● What to produce
Continue the article on multiparty innovation and Cisco's Living Lab below, starting after its last sentence and leaving the rows that follow it aside.

● Extract provided
Managing Multiparty Innovation24 October, 2016 / Articles
On an October morning in 2015, inside an aging beer factory in the Tempelhof neighborhood of Berlin, a group of people assembled amid idle machinery in the hope of transforming their respective industries with a novel approach to innovation. Standing shoulder to shoulder around oil barrels converted into temporary tables were innovation mavericks and senior executives at large established companies—Airbus, DHL, Caterpillar, and Cisco.
The gathering, hosted by Cisco, the California-based networking and technology company, was a crucial point in a process carefully designed to tackle the most pressing challenges at the intersection of supply chain and digitization. The goal: launch partnerships for groundbreaking solutions to shared problems within the next six months.
In an increasingly digital and connected environment, leaders of established companies frequently find themselves facing opportunities that they—or even their industries—cannot seize alone. The Berlin “Living Lab” (the name Cisco gives to such events) was a unique model for addressing such opportunities. Instead of relying on start-ups to create innovations and then buying in to them, organizations taking part in this new process, which we call ecosystem innovation, collaborate to develop and then commercialize new concepts.

● Given information

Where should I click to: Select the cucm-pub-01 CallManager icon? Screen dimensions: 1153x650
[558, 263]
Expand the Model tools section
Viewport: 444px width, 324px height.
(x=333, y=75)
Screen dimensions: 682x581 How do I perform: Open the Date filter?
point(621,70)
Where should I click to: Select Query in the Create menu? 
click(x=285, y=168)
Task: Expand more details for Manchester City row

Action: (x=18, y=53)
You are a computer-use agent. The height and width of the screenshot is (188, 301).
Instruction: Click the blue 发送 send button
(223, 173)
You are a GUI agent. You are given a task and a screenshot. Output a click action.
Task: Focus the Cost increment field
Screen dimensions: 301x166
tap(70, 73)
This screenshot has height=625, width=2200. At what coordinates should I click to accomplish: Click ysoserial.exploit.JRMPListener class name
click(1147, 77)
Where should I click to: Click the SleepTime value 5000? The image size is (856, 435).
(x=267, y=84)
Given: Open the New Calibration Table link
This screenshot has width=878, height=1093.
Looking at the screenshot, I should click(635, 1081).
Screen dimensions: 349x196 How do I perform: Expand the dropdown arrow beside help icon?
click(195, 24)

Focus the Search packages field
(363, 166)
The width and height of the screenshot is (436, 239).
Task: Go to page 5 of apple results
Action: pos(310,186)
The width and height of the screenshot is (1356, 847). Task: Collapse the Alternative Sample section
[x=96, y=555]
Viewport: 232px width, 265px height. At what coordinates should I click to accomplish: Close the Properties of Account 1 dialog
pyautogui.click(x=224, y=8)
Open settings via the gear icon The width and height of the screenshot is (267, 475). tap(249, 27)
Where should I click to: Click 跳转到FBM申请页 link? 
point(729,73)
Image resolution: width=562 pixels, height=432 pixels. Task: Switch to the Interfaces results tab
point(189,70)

● Task response
Cisco Hyperinnovation Living Labs (CHILL) differs from seemingly similar approaches, such as R&D alliances, because it focuses on the fast and agile commercialization of ideas without a complicated intellectual property agreement. It also differs from traditional partnership efforts, because it brings multiple partners together at a very early stage all at once. “We believe that no one company can deliver the full breadth of technology solutions that customers need at the pace the market requires,” says Chuck Robbins, Cisco’s CEO. “This process brings our teams together with partners, customers, and other companies working to find new business opportunities. Through intense analysis and collaboration, these lab sessions result in breakthrough ideas that can be implemented or invested in by those that participate, including Cisco.”
At the Living Lab in Berlin, one team addressed the data-sharing problems that were created by multiple proprietary platforms; along with four universities, it is in the process of creating a cross-industry open-data platform to encourage application development by other start-ups. Another team sought to update the “pen and paper” tools used by most warehouse workers: Its solution was to replace them with augmented-reality wearables—and to design a pilot that launched in a Houston warehouse 60 days later. Cisco has applied this ecosystem innovation process to challenges in supply chain, retail (convening Nike, Costco, Visa, and Lowe’s), and health care (convening the University of California, San Francisco; Community Healthcare Network, Walgreens, and Vocera), and will soon host a lab in finance.
Early results are impressive. For example, Cisco estimates that the Airbus-DHL-Caterpillar lab produced internal projects, spinouts, and joint ventures to digitize supply chains, factories, and warehouses that will generate $6 billion in new revenue and save $3.4 billion in costs over the next 10 years. Not all projects survive to fruition, but something much more important is happening: Participants are developing new innovation capabilities at the ecosystem level. Markus Durstewitz, the head of corporate innovation at Airbus, told us, “We are convinced that these big changes can only be managed and put into place by the right partners. The ecosystem innovation process was a big opportunity to show us a new way to collaborate.”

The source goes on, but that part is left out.